Scientific classification
- Kingdom: Plantae
- Clade: Tracheophytes
- Clade: Angiosperms
- Clade: Eudicots
- Clade: Rosids
- Order: Fabales
- Family: Fabaceae
- Subfamily: Caesalpinioideae
- Clade: Mimosoid clade
- Genus: Acacia
- Species: A. diaphyllodinea
- Binomial name: Acacia diaphyllodinea Maslin
- Synonyms: Racosperma diaphyllodineum (Maslin) Pedley

= Acacia diaphyllodinea =

- Genus: Acacia
- Species: diaphyllodinea
- Authority: Maslin
- Synonyms: Racosperma diaphyllodineum (Maslin) Pedley

Species of legume

Acacia diaphyllodinea is a species of flowering plant in the family Fabaceae and is endemic to the south-west of Western Australia.
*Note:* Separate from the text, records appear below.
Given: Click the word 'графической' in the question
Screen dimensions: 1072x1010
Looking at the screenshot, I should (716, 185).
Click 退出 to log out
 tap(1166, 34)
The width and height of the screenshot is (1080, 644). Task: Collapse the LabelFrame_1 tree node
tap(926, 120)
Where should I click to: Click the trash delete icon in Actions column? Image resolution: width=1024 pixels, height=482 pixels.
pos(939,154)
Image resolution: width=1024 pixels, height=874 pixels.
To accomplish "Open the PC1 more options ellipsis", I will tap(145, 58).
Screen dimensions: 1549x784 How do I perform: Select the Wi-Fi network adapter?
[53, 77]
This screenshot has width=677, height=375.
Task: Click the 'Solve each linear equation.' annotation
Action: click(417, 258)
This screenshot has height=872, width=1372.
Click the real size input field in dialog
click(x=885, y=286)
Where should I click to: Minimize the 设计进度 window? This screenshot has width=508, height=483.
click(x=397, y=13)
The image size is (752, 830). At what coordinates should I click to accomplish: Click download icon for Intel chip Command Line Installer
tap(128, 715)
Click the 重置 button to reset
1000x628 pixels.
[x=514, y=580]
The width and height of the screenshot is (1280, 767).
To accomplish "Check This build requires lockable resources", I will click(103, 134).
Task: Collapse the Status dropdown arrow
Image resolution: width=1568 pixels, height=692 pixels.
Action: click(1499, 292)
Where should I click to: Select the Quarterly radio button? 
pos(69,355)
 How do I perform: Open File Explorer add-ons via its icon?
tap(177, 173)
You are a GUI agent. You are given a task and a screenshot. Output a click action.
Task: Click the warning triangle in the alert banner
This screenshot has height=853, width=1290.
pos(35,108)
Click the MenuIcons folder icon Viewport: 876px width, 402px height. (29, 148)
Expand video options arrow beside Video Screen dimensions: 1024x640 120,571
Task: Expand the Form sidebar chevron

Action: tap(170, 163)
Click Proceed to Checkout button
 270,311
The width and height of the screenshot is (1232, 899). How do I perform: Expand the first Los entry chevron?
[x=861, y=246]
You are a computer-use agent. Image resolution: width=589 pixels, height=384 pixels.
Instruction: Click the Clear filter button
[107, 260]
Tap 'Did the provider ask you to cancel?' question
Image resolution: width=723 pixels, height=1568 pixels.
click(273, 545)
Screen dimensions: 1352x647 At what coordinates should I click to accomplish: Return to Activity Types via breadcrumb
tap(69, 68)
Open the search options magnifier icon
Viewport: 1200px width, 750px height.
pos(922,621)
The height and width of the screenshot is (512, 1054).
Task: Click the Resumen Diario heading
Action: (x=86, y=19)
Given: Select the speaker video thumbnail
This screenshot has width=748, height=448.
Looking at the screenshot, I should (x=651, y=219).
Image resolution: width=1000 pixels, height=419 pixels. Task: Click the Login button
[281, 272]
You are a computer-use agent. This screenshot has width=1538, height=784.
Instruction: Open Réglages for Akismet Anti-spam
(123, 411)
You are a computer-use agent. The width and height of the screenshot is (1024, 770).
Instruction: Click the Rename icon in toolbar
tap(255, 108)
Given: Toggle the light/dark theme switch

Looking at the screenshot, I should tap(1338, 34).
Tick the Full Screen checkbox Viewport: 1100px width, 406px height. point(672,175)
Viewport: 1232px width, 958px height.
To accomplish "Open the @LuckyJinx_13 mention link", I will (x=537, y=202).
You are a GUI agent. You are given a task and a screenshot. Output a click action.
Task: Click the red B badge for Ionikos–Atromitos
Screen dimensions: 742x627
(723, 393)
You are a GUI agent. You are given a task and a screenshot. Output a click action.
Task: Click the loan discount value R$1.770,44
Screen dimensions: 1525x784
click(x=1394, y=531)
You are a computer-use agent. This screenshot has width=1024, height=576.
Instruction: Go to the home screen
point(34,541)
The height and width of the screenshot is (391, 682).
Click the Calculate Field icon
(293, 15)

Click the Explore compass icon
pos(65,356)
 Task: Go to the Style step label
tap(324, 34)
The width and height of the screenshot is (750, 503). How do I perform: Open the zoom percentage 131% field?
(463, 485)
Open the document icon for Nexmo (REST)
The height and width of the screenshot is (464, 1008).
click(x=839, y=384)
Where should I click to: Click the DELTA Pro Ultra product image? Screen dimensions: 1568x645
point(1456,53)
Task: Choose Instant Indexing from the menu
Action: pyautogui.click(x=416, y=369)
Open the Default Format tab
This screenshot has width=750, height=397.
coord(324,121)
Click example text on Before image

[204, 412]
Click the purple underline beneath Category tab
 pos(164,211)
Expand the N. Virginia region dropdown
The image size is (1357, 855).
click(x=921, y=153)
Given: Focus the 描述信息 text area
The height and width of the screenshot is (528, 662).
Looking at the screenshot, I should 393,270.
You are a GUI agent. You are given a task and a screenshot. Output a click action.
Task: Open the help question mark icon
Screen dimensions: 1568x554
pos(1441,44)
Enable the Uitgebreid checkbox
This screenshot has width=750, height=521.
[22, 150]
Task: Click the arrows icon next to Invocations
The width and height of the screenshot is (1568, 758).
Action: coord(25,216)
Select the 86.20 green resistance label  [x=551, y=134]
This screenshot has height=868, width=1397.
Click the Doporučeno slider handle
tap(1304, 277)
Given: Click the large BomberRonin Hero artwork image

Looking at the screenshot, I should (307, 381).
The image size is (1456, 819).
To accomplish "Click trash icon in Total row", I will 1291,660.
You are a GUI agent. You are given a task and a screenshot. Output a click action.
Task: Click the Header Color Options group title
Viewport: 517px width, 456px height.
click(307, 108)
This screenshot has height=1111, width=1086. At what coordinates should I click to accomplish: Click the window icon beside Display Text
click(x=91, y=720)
It is a spreading, glabrous shrub with ascending to erect, narrowly oblong to lance-shaped and horizontally flattened phyllodes, spherical heads of golden yellow flowers and narrowly oblong, curved, coiled or s-shaped, thinly leathery to papery pods.

==Description==
Acacia diaphyllodinea is a spreading, glabrous shrub that typically grows to a height of 30–70 cm. Its phyllodes are ascending to erect, narrowly oblong to oblong or lance-shaped with the narrower end towards the base, horizontally flattened, 8–15 mm long, 2–3.5 mm wide and green to more or less glaucous. There is a midrib on the lower surface of the phyllodes. The flowers are borne in spherical heads in two racemes in axils on peduncles 5–8 mm long. The heads are about 4 mm in diameter with 13 to 15 golden yellow flowers. Flowering occurs from June to September, and the pods are narrowly oblong and curved, more or less coiled or s-shaped, up to 40 mm long, 5–7 mm wide and thinly leathery to papery. The seeds are egg-shaped, about 3 mm long and mottled brown with an aril.

==Taxonomy==
Acacia diaphyllodinea was first formally described in 1978 by Bruce Maslin in the journal Nuytsia from specimens he collected about 7 km south of Mount Madden towards Ravensthorpe in 1973. The specific epithet (diaphyllodinea) alludes to the obvious horizontal flattening of the phyllodes.

==Distribution and habitat==
This species of wattle occurs from Lake Varley and Frank Hann National Park to about Ravensthorpe and grows in sandy soil or loamy clay in open scrub or low shrubland, in the Esperance Plains and Mallee bioregions of south-western Western Australia.

==Conservation status==
Acacia diaphyllodinea is listed as "not threatened" by the Government of Western Australia Department of Biodiversity, Conservation and Attractions.